Records for the task Start Marker
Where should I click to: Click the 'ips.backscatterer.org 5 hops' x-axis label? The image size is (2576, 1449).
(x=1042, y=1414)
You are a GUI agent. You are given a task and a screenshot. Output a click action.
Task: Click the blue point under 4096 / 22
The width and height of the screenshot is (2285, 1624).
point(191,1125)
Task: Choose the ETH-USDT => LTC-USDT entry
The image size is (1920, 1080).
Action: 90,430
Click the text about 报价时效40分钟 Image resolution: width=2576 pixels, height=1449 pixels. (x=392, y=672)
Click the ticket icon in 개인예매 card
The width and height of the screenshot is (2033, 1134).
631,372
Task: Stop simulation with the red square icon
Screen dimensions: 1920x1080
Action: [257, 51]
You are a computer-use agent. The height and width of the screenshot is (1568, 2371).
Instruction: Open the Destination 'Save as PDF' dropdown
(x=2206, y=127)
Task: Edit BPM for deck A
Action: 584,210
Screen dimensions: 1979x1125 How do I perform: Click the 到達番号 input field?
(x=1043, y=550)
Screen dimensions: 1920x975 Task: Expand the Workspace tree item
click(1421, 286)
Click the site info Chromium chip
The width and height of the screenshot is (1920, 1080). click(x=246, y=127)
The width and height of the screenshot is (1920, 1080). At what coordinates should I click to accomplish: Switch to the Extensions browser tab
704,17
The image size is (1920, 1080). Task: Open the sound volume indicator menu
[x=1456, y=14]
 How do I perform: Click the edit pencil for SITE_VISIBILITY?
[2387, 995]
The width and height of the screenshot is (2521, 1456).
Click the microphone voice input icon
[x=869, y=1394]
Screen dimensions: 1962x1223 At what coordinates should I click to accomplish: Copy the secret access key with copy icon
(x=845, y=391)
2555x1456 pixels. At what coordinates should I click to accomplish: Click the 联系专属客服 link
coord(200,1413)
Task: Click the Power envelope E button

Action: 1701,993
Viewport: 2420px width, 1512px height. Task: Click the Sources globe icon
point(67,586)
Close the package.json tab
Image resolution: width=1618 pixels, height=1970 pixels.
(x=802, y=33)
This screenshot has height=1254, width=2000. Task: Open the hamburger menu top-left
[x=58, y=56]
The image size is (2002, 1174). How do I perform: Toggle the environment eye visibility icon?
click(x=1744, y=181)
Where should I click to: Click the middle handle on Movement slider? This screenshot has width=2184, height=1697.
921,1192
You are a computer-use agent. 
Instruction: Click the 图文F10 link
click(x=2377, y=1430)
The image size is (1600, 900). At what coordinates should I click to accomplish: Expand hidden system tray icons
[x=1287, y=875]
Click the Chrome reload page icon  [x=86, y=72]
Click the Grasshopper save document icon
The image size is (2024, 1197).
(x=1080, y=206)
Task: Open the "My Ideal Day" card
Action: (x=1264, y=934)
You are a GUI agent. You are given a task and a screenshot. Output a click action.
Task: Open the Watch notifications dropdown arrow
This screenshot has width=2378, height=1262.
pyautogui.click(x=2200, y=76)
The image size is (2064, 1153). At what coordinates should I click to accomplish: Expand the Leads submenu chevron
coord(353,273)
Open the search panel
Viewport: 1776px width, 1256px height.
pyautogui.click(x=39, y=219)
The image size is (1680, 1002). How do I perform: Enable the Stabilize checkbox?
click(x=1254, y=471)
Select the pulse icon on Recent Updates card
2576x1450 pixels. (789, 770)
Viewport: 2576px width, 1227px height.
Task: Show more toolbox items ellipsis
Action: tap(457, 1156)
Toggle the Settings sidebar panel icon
Records for the task End Marker
### To do
Copy out the entries above again, keeping them exact.

### Answer section
Where should I click to: Click the 'ips.backscatterer.org 5 hops' x-axis label? The image size is (2576, 1449).
(x=1042, y=1414)
You are a GUI agent. You are given a task and a screenshot. Output a click action.
Task: Click the blue point under 4096 / 22
The width and height of the screenshot is (2285, 1624).
point(191,1125)
Task: Choose the ETH-USDT => LTC-USDT entry
The image size is (1920, 1080).
Action: 90,430
Click the text about 报价时效40分钟 Image resolution: width=2576 pixels, height=1449 pixels. (x=392, y=672)
Click the ticket icon in 개인예매 card
The width and height of the screenshot is (2033, 1134).
631,372
Task: Stop simulation with the red square icon
Screen dimensions: 1920x1080
Action: [257, 51]
You are a computer-use agent. The height and width of the screenshot is (1568, 2371).
Instruction: Open the Destination 'Save as PDF' dropdown
(x=2206, y=127)
Task: Edit BPM for deck A
Action: 584,210
Screen dimensions: 1979x1125 How do I perform: Click the 到達番号 input field?
(x=1043, y=550)
Screen dimensions: 1920x975 Task: Expand the Workspace tree item
click(1421, 286)
Click the site info Chromium chip
The width and height of the screenshot is (1920, 1080). click(x=246, y=127)
The width and height of the screenshot is (1920, 1080). At what coordinates should I click to accomplish: Switch to the Extensions browser tab
704,17
The image size is (1920, 1080). Task: Open the sound volume indicator menu
[x=1456, y=14]
 How do I perform: Click the edit pencil for SITE_VISIBILITY?
[2387, 995]
The width and height of the screenshot is (2521, 1456).
Click the microphone voice input icon
[x=869, y=1394]
Screen dimensions: 1962x1223 At what coordinates should I click to accomplish: Copy the secret access key with copy icon
(x=845, y=391)
2555x1456 pixels. At what coordinates should I click to accomplish: Click the 联系专属客服 link
coord(200,1413)
Task: Click the Power envelope E button

Action: 1701,993
Viewport: 2420px width, 1512px height. Task: Click the Sources globe icon
point(67,586)
Close the package.json tab
Image resolution: width=1618 pixels, height=1970 pixels.
(x=802, y=33)
This screenshot has height=1254, width=2000. Task: Open the hamburger menu top-left
[x=58, y=56]
The image size is (2002, 1174). How do I perform: Toggle the environment eye visibility icon?
click(x=1744, y=181)
Where should I click to: Click the middle handle on Movement slider? This screenshot has width=2184, height=1697.
921,1192
You are a computer-use agent. 
Instruction: Click the 图文F10 link
click(x=2377, y=1430)
The image size is (1600, 900). At what coordinates should I click to accomplish: Expand hidden system tray icons
[x=1287, y=875]
Click the Chrome reload page icon  [x=86, y=72]
Click the Grasshopper save document icon
The image size is (2024, 1197).
(x=1080, y=206)
Task: Open the "My Ideal Day" card
Action: (x=1264, y=934)
You are a GUI agent. You are given a task and a screenshot. Output a click action.
Task: Open the Watch notifications dropdown arrow
This screenshot has width=2378, height=1262.
pyautogui.click(x=2200, y=76)
The image size is (2064, 1153). At what coordinates should I click to accomplish: Expand the Leads submenu chevron
coord(353,273)
Open the search panel
Viewport: 1776px width, 1256px height.
pyautogui.click(x=39, y=219)
The image size is (1680, 1002). How do I perform: Enable the Stabilize checkbox?
click(x=1254, y=471)
Select the pulse icon on Recent Updates card
2576x1450 pixels. (789, 770)
Viewport: 2576px width, 1227px height.
Task: Show more toolbox items ellipsis
Action: tap(457, 1156)
Toggle the Settings sidebar panel icon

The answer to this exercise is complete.